Reputation: 389
I am looking to apply a simple function to a column in a Pandas Dataframe. I have done it in two different ways:
df['column1']=myFunction(df['column1'])
df['column1']=df['column1'].apply(lambda x:myFunction[x])
My dataset is not that big to be able to tell the difference but I am guessing it will have to do with speed.
Can anyone explain what the difference is and which is one preferred?
Upvotes: 4
Views: 66
Reputation: 11895
df['column1']=myFunction(df['column1'])
Here you are defining a function to be applied on a pd.Series
. You're letting pandas handle how that's going to happen.
df['column1']=df['column1'].apply(lambda x:myFunction[x])
Here you are applying a function on each element.

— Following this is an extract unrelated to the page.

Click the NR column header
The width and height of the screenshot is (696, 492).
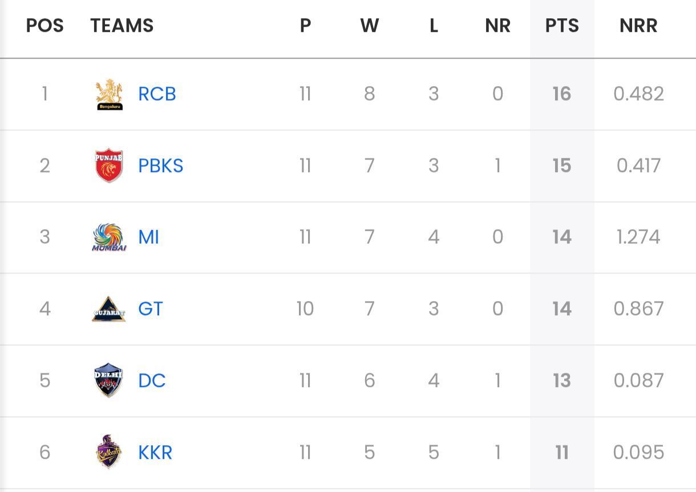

In general, option 1 will be faster than option 2. It heavily depends on what's your actual myFunction
, if this one is vectorized or element by element.
Case example:
Let's create a dataframe with 2 columns and 100,000 rows (big enough to appreciate the difference in speed), and square the elements of column1
:
In [1]:
import pandas as pd
import numpy as np
df = pd.DataFrame(np.random.rand(100000,2),
columns=['column1','column2'])
def myFunction(s):
return s**2
In [2]: %%timeit
...: myFunction(df.column1)
...:
1000 loops, best of 3: 1.68 ms per loop
In [3]: %%timeit
...: df.column1.apply(lambda x: x**2)
...:
10 loops, best of 3: 55.4 ms per loop
So here you see it's more than 30 times faster to do the operation on pd.Series
rather than element by element. That's because the myFunction
is vectorized.
Now, let's take an example where your myFunction
is not vectorized but element by element:
In [4]: def myFunction(s):
...: return s.apply(lambda x: x**2)
...:
In [4]: %%timeit
...: myFunction(df.column1)
...:
10 loops, best of 3: 53.9 ms per loop
Basically it's the same as doing a direct apply
Upvotes: 2